### What needs to be done
Exact copies of all the lines below are required.

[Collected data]
_ _ _

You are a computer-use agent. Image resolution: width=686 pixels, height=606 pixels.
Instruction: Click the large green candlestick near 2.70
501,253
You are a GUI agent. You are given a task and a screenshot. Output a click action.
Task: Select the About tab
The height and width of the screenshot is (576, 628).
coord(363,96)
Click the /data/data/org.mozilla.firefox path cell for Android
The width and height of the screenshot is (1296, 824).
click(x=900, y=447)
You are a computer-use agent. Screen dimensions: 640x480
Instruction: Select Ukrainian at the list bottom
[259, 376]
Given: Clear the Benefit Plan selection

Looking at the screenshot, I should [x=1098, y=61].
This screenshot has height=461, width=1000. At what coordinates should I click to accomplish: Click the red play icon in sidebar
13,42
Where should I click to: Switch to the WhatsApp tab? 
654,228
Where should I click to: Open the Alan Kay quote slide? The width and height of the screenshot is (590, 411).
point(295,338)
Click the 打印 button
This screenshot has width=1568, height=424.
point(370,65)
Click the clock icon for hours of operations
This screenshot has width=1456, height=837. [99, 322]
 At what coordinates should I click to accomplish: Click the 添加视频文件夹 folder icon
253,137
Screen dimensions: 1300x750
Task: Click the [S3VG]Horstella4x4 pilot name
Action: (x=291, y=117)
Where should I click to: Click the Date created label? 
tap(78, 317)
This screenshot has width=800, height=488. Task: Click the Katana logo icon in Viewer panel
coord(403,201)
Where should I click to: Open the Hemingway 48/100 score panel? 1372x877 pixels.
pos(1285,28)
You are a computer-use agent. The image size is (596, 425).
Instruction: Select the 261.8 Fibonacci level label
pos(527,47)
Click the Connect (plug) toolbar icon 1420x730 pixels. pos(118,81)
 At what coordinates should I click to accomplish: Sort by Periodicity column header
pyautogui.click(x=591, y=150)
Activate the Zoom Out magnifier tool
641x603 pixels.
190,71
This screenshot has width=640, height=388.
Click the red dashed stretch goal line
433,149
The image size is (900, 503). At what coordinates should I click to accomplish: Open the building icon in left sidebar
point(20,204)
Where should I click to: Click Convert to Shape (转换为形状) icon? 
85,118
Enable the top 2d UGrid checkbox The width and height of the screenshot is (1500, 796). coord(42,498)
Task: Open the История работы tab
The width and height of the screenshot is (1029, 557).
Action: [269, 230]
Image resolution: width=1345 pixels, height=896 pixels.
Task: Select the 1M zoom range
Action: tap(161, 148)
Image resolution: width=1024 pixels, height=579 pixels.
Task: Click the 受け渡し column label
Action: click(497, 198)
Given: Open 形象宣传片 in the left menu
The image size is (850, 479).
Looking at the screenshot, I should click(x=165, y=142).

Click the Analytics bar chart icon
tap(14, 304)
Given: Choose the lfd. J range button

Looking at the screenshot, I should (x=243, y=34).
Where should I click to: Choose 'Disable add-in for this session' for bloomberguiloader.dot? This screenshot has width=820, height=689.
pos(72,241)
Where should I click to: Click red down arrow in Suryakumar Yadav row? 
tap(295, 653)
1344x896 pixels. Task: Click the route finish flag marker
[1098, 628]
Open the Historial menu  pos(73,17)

_ _ _

### Written response
You are a computer-use agent. Image resolution: width=686 pixels, height=606 pixels.
Instruction: Click the large green candlestick near 2.70
501,253
You are a GUI agent. You are given a task and a screenshot. Output a click action.
Task: Select the About tab
The height and width of the screenshot is (576, 628).
coord(363,96)
Click the /data/data/org.mozilla.firefox path cell for Android
The width and height of the screenshot is (1296, 824).
click(x=900, y=447)
You are a computer-use agent. Screen dimensions: 640x480
Instruction: Select Ukrainian at the list bottom
[259, 376]
Given: Clear the Benefit Plan selection

Looking at the screenshot, I should [x=1098, y=61].
This screenshot has height=461, width=1000. At what coordinates should I click to accomplish: Click the red play icon in sidebar
13,42
Where should I click to: Switch to the WhatsApp tab? 
654,228
Where should I click to: Open the Alan Kay quote slide? The width and height of the screenshot is (590, 411).
point(295,338)
Click the 打印 button
This screenshot has width=1568, height=424.
point(370,65)
Click the clock icon for hours of operations
This screenshot has width=1456, height=837. [99, 322]
 At what coordinates should I click to accomplish: Click the 添加视频文件夹 folder icon
253,137
Screen dimensions: 1300x750
Task: Click the [S3VG]Horstella4x4 pilot name
Action: (x=291, y=117)
Where should I click to: Click the Date created label? 
tap(78, 317)
This screenshot has width=800, height=488. Task: Click the Katana logo icon in Viewer panel
coord(403,201)
Where should I click to: Open the Hemingway 48/100 score panel? 1372x877 pixels.
pos(1285,28)
You are a computer-use agent. The image size is (596, 425).
Instruction: Select the 261.8 Fibonacci level label
pos(527,47)
Click the Connect (plug) toolbar icon 1420x730 pixels. pos(118,81)
 At what coordinates should I click to accomplish: Sort by Periodicity column header
pyautogui.click(x=591, y=150)
Activate the Zoom Out magnifier tool
641x603 pixels.
190,71
This screenshot has width=640, height=388.
Click the red dashed stretch goal line
433,149
The image size is (900, 503). At what coordinates should I click to accomplish: Open the building icon in left sidebar
point(20,204)
Where should I click to: Click Convert to Shape (转换为形状) icon? 
85,118
Enable the top 2d UGrid checkbox The width and height of the screenshot is (1500, 796). coord(42,498)
Task: Open the История работы tab
The width and height of the screenshot is (1029, 557).
Action: [269, 230]
Image resolution: width=1345 pixels, height=896 pixels.
Task: Select the 1M zoom range
Action: tap(161, 148)
Image resolution: width=1024 pixels, height=579 pixels.
Task: Click the 受け渡し column label
Action: click(497, 198)
Given: Open 形象宣传片 in the left menu
The image size is (850, 479).
Looking at the screenshot, I should click(x=165, y=142).

Click the Analytics bar chart icon
tap(14, 304)
Given: Choose the lfd. J range button

Looking at the screenshot, I should (x=243, y=34).
Where should I click to: Choose 'Disable add-in for this session' for bloomberguiloader.dot? This screenshot has width=820, height=689.
pos(72,241)
Where should I click to: Click red down arrow in Suryakumar Yadav row? 
tap(295, 653)
1344x896 pixels. Task: Click the route finish flag marker
[1098, 628]
Open the Historial menu  pos(73,17)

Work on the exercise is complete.